Who loves Bundt cakes? I do! Especially the chocolate version is my favorite one. What about a coffee break in the garden or on the balcony? To respect to the spring, the Bundt cake has been decorated with crystalized flowers. Daisies are little eye candies especially on the chocolate icing, right?
Baking ingredients for one small Bundt cake: 300 g or 10 Oz. flour, 150 g or 5 Oz. sugar, 2 dark chocolate bars (100 g or 3 Oz. each), ¾ cups of soy milk, 200 g or 6.5 Oz. plant based margarine, 1 tbsp. baking powder, 1 tsp. baking soda, 50 g or 1.5 Oz. grated almonds, 0.5 cups of Nutella, crystalized flowers and decorating sugar
To make dough, combine liquid margarine, Nutella and sugar. Melt 1 bar of chocolate in a bain-marie. Fold in the melted chocolate. Add flour, baking powder and the baking soda. Add soy milk and the nuts. Combine again.

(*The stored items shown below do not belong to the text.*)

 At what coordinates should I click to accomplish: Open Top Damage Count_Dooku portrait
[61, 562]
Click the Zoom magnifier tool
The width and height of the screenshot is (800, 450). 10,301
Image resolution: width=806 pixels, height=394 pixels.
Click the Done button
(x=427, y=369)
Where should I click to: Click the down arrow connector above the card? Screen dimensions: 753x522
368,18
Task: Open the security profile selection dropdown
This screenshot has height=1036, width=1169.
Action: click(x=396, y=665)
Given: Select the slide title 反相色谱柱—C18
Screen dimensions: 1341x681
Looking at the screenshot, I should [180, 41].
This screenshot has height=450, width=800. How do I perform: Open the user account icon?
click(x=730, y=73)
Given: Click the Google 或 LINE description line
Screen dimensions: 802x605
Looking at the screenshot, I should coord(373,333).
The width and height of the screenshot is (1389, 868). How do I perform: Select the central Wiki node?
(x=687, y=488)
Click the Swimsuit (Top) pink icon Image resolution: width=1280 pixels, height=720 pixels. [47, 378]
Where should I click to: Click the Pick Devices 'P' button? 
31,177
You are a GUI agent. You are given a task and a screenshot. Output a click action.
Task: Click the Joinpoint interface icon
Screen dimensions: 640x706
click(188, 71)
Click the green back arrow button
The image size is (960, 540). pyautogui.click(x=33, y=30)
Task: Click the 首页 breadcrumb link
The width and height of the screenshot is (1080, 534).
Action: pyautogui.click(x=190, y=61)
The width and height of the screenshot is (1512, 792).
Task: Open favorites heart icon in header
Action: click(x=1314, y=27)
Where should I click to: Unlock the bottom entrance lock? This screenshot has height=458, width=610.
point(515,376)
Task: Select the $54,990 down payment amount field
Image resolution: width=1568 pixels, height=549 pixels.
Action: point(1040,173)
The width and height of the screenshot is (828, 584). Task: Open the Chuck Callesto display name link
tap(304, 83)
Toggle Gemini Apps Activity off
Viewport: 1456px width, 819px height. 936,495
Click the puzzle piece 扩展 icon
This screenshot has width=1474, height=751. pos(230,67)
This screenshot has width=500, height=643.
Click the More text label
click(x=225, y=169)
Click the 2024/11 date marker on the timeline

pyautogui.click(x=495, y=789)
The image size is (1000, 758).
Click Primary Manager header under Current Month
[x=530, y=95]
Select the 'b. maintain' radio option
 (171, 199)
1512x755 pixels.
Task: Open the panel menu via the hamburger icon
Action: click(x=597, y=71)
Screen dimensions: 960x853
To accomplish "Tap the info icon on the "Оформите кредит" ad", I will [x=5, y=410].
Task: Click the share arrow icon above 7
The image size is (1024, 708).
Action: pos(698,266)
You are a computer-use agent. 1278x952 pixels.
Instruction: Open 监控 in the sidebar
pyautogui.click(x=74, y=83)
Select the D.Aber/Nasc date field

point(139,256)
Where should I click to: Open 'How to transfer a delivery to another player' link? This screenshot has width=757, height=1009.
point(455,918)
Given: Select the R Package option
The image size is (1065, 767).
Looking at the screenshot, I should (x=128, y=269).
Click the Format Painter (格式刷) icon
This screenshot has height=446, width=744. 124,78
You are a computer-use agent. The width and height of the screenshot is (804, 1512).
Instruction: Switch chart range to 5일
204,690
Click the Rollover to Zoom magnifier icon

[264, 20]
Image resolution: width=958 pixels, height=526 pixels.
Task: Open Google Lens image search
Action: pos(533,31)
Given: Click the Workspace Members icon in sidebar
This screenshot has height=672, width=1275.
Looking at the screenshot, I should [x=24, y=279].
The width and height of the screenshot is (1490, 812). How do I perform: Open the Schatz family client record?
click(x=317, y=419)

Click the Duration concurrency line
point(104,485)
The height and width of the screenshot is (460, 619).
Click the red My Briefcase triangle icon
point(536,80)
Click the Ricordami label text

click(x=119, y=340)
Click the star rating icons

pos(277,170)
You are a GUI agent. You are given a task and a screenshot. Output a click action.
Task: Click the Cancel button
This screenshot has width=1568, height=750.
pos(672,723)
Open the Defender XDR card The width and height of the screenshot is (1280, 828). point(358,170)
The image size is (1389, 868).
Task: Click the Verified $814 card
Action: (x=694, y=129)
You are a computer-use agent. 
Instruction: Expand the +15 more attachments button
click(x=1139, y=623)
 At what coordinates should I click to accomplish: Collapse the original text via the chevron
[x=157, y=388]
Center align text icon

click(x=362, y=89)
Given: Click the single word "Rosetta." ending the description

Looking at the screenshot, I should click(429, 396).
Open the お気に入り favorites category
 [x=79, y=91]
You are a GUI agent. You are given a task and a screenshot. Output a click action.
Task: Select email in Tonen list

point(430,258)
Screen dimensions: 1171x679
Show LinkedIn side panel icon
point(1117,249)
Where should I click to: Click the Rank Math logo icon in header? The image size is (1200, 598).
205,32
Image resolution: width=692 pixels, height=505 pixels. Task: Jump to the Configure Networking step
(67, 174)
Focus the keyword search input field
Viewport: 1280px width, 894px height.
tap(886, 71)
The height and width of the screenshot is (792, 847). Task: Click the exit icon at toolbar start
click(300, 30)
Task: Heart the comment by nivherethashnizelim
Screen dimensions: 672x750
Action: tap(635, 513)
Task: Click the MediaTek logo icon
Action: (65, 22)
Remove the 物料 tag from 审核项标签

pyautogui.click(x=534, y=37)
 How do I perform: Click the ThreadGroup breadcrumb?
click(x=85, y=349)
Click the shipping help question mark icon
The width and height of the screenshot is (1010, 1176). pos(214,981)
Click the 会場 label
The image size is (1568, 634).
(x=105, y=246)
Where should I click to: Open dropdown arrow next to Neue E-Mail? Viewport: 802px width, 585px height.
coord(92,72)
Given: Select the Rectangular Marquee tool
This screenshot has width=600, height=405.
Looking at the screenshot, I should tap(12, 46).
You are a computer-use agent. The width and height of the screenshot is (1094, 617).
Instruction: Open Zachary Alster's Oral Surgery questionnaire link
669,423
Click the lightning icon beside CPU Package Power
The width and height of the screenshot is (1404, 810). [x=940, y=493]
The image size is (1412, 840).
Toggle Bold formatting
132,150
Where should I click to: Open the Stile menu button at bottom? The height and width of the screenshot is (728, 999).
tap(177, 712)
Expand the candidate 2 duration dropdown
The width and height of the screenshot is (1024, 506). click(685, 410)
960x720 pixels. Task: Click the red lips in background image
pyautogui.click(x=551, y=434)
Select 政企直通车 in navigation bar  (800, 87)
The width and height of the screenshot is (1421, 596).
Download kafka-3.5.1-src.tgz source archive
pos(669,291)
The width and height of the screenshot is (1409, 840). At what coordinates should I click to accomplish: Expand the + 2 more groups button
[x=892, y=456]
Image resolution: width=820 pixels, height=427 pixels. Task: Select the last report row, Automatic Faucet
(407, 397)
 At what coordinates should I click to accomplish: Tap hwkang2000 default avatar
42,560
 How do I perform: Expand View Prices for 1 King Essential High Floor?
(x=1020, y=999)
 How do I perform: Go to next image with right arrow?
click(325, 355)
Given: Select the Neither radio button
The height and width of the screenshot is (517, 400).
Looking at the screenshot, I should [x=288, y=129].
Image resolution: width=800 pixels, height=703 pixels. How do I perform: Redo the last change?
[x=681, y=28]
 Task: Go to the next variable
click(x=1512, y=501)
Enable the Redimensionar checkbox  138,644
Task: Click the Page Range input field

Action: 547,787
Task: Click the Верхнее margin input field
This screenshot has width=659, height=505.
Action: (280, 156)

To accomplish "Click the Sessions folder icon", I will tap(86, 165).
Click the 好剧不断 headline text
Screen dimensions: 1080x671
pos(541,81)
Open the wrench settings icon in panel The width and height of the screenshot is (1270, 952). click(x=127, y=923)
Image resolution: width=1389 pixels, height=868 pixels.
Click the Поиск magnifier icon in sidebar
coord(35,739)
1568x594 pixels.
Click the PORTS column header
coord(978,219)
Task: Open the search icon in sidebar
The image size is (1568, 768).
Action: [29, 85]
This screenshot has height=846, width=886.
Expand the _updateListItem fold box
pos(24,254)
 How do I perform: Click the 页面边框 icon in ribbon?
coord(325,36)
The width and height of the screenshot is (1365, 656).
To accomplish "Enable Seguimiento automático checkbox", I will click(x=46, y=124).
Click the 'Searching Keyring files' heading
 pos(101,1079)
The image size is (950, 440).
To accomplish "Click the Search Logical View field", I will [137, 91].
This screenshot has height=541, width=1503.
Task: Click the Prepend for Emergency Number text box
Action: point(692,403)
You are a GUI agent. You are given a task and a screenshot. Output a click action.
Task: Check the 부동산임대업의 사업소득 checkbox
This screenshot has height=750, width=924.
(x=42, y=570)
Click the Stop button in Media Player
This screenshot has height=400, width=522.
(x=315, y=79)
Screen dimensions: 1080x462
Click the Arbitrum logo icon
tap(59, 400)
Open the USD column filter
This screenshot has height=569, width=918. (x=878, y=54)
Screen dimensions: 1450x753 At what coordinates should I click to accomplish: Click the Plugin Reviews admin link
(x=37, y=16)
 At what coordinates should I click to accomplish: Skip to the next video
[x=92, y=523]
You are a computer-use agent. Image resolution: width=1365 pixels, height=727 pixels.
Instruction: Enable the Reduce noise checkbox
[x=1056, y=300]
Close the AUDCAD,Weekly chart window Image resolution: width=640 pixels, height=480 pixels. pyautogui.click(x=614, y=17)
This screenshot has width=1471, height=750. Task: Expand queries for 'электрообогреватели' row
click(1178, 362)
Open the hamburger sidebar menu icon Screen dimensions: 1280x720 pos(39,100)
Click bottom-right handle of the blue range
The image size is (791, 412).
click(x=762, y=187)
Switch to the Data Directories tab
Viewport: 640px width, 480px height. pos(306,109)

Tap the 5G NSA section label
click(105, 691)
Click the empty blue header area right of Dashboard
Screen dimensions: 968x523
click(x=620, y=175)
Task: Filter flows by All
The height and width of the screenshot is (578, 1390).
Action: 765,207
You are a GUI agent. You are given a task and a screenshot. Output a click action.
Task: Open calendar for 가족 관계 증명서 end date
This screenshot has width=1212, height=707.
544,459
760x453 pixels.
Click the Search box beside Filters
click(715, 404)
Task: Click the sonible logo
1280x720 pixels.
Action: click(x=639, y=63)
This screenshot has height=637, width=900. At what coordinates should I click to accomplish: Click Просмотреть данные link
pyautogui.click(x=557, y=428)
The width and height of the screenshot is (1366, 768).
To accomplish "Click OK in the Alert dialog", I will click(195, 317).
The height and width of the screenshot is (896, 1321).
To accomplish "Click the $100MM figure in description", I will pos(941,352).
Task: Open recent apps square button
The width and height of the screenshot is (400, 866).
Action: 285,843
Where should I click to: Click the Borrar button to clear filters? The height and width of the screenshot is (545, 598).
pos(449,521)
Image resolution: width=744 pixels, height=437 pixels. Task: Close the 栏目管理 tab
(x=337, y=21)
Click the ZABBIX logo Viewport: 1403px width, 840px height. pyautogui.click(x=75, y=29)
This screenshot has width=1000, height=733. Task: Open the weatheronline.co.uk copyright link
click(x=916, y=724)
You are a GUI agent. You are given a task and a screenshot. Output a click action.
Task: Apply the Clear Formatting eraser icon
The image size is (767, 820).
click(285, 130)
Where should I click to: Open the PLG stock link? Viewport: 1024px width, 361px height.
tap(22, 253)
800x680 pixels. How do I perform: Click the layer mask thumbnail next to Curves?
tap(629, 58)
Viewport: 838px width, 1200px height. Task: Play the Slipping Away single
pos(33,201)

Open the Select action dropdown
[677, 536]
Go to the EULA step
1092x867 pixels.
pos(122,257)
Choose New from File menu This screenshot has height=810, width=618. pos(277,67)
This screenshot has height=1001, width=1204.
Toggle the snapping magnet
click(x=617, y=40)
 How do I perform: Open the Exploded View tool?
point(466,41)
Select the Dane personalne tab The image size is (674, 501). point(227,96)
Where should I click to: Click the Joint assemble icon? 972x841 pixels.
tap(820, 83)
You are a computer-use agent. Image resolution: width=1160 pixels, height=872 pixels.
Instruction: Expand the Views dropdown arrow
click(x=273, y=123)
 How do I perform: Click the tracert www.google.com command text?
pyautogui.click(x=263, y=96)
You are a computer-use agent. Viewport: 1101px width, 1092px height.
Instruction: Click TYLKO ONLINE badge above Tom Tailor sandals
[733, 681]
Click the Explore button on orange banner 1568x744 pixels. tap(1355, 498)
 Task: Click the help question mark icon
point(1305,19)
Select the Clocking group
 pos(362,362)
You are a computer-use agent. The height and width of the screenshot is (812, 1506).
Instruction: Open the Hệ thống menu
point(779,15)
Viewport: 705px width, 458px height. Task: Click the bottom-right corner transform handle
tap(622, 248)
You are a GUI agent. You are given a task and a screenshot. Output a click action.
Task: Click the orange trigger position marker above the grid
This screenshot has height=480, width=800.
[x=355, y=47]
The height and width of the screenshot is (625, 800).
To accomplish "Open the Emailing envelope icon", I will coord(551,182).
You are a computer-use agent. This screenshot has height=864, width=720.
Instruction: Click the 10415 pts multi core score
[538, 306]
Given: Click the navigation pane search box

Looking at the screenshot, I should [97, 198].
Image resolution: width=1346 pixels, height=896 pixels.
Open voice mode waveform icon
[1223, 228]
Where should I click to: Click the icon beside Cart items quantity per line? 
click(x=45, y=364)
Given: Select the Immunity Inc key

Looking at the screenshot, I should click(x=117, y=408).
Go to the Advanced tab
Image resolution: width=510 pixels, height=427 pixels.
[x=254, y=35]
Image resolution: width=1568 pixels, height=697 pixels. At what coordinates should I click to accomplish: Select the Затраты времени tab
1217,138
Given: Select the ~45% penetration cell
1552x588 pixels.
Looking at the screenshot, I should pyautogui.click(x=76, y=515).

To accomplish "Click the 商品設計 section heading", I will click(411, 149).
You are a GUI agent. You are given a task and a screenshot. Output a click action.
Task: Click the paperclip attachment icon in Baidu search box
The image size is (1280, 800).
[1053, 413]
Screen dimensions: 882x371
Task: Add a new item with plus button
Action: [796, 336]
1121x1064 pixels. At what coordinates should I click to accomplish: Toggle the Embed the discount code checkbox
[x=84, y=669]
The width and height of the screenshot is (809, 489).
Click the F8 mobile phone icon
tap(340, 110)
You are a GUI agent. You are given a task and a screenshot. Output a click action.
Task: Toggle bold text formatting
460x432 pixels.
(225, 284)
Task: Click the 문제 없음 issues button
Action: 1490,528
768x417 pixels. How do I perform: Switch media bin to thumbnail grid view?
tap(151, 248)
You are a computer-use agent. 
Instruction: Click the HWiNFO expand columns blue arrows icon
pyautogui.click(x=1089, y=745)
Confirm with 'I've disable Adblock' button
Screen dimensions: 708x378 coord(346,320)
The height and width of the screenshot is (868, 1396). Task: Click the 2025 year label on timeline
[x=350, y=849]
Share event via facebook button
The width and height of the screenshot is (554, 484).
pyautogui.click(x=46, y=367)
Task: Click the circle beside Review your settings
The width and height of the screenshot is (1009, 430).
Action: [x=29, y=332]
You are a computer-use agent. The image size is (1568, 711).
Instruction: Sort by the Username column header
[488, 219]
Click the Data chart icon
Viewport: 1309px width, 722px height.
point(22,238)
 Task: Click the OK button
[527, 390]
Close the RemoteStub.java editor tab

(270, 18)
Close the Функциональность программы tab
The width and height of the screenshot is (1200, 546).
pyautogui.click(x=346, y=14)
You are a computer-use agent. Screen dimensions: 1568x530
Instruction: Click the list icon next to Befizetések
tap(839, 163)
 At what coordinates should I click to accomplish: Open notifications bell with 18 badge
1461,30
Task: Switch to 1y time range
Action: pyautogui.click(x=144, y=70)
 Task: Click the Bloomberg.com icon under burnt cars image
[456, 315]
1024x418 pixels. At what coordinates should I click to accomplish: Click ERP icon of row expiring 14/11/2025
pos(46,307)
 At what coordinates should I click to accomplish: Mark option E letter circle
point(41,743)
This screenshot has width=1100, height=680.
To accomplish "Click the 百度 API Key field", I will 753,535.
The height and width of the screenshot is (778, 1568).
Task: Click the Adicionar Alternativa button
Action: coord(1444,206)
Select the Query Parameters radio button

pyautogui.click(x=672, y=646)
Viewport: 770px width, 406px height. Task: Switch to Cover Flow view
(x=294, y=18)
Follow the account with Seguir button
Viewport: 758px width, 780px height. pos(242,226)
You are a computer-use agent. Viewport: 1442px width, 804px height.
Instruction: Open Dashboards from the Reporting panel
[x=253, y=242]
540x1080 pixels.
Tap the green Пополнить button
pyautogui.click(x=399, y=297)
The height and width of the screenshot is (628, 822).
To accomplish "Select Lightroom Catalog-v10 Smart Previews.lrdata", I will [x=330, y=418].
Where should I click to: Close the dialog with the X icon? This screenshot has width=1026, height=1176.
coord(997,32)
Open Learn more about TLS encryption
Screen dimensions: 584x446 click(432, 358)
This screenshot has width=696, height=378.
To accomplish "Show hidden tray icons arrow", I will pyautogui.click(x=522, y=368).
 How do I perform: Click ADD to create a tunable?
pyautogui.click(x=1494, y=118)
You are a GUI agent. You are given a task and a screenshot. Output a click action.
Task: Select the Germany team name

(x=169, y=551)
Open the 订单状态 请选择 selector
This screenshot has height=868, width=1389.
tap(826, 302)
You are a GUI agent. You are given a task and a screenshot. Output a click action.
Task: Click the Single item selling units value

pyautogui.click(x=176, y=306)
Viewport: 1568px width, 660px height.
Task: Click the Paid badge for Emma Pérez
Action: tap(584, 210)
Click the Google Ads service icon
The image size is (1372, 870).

Apply liquid margarine on the baking tin. Pour in the dough. Bake in oven at 190°C or 375°F for 50-55 minutes. After 40 minutes, cover the top with aluminum foil. Test with a skewer if the cake is finished. When still sticking dough on the skewer, bake for another 5 minutes.
Cool the cake on wire rack. When cooled, turn the cake out. Melt the second chocolate bar and garnish the cake. Decorate with crystalized daisies and decorating sugar.
Bon appetite, enjoy your Bundt cake and have a lovely day in your garden or on the balcony, yours Chef’s Handyman team.